The task: Retype the line with "Screen dimensions: 474x305" in it, then each line after it to the end of the data, word for word.

Data records:
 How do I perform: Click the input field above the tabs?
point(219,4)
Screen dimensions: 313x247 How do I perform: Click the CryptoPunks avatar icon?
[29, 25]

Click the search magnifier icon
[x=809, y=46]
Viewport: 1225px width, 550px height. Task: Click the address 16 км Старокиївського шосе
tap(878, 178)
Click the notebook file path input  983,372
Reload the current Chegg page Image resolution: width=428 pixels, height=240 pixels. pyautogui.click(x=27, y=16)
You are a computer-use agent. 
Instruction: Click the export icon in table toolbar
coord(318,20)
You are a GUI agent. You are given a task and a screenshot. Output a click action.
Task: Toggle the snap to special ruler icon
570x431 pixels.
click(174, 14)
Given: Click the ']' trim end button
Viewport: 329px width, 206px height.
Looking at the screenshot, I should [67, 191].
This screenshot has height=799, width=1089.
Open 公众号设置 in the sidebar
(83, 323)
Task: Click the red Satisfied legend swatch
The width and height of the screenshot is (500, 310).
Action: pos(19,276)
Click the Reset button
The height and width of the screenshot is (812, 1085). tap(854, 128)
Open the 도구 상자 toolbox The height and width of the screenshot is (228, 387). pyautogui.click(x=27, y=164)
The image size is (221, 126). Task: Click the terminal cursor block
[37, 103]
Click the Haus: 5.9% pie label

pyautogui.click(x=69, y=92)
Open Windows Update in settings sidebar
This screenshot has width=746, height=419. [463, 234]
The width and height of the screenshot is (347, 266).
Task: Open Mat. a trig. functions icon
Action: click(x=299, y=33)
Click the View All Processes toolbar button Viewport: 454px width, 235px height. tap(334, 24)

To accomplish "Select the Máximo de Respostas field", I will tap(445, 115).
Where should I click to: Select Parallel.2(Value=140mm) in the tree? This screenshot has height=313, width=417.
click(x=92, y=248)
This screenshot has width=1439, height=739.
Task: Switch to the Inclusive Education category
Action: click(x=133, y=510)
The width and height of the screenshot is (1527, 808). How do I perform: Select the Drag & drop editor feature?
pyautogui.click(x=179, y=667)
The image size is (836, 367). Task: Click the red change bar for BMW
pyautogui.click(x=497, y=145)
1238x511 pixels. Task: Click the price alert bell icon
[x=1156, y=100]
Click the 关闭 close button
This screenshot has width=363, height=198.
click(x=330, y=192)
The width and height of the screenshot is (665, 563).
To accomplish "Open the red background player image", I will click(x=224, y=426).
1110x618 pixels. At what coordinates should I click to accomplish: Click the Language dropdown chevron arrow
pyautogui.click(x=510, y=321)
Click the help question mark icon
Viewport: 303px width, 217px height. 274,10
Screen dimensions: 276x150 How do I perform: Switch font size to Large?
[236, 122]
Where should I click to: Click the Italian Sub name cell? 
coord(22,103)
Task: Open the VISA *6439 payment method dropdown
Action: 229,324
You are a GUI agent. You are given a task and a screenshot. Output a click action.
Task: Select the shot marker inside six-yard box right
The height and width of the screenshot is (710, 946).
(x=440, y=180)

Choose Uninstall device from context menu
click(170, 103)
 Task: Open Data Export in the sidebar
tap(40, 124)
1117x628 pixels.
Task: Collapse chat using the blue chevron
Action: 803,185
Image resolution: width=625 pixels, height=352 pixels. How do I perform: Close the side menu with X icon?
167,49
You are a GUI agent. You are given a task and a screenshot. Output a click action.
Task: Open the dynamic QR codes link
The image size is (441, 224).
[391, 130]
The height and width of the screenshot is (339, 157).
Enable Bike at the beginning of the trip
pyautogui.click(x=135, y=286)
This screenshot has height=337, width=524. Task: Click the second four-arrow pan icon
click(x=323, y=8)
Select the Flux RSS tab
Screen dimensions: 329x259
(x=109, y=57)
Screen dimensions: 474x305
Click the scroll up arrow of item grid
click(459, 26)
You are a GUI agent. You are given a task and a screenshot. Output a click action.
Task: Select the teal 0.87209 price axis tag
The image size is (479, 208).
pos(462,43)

Problem solution:
Screen dimensions: 474x305
Click the scroll up arrow of item grid
click(459, 26)
You are a GUI agent. You are given a task and a screenshot. Output a click action.
Task: Select the teal 0.87209 price axis tag
The image size is (479, 208).
pos(462,43)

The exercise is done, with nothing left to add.